Methods: We conducted a comprehensive data search over various databases from their inception until June 2024. We included studies that quantified the relationship of HLI with mortality in a patient population with STEMI. The outcome of interest was all-cause mortality. The comparison was between patients with HLI and no HLI. A random effect meta-analysis was performed to pool the effect sizes.
Results: Five full-text studies were included, with the most common study design being retrospective cohort. Mean age ranged from 58.3 to 66 (Table). The total patient population was 4987. The prevalence of HLI in the total patient population was 21.3%. Patients with HLI were far more at risk of all-cause mortality, with a risk ratio (RR) of 3.338 [confidence interval (CI) 2.678-4.161, p < 0.01, I2 = 24%] (figure).
Discussion: HLI seems to be a novel independent prognostic marker for patients with STEMI. It can be used to stratify risk in patients with STEMI to optimize their management according to their risk of all-cause mortality. Future studies should focus on exploring a linear temporal relationship between HLI and the risk of all-cause mortality in patients with STEMI.
Figure: Figure: Forest plot of the risk ratio of all-cause mortality in patients with hypoxic liver injury in ST elevated myocardial infarction
Note: The table for this abstract can be viewed in the ePoster Gallery section of the ACG 2024 ePoster Site or in The American Journal of Gastroenterology's abstract supplement issue, both of which will be available starting October 27, 2024.
Disclosures:
Fnu Muhibullah indicated no relevant financial relationships.
Amna Ehsan indicated no relevant financial relationships.
Nouman Shafique indicated no relevant financial relationships.
Sheraz Ahmad Tariq indicated no relevant financial relationships.
Johar Abbas indicated no relevant financial relationships.

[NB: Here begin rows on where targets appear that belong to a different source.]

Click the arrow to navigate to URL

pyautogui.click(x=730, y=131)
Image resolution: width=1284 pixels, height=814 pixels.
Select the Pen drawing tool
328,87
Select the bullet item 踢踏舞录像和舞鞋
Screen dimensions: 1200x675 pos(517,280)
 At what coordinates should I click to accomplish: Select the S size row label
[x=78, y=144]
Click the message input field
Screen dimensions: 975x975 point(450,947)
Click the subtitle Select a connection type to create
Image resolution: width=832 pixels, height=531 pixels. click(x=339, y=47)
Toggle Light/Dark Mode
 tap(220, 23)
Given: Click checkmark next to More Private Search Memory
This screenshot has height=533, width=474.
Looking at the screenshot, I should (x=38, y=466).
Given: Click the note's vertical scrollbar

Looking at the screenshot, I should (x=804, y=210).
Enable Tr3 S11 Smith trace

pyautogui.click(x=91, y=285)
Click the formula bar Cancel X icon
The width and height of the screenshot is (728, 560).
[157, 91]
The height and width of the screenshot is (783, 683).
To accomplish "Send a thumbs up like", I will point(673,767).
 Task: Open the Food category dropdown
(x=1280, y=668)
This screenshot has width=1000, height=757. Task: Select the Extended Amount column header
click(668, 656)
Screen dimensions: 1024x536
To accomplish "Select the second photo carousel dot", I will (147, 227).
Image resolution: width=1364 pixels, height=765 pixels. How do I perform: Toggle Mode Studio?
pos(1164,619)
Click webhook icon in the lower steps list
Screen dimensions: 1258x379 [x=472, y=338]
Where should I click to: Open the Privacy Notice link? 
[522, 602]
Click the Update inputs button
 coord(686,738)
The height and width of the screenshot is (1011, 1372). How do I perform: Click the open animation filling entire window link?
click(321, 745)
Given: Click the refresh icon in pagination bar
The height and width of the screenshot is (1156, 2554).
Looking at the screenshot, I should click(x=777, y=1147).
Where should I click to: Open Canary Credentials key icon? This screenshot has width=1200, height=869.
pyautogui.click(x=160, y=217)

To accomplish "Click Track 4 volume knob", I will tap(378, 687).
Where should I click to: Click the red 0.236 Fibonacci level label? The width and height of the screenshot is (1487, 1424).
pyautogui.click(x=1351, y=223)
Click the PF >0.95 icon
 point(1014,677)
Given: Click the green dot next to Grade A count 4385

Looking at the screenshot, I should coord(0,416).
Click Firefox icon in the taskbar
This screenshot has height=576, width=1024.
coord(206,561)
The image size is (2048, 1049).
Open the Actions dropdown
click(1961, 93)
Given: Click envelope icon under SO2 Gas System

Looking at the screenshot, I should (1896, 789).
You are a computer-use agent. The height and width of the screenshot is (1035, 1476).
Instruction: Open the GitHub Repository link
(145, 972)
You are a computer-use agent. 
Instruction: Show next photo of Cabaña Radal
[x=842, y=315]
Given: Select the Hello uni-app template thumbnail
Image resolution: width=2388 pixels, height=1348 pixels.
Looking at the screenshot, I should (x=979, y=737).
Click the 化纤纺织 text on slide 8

Muhammad Raheel Awan indicated no relevant financial relationships.
Fnu Muhibullah, MD, MBBS1, Amna Ehsan, MBBS2, Nouman Shafique, MD3, Sheraz Ahmad Tariq, MBBS4, Johar Abbas, MBBS5, Muhammad Raheel Awan, MD6. P1167 - The Role of Hypoxic Liver Injury as an Independent Predictor of Mortality in Patients With ST Elevated Myocardial Infarction: A Systematic Review and Meta-Analysis, ACG 2024 Annual Scientific Meeting Abstracts. Philadelphia, PA: American College of Gastroenterology.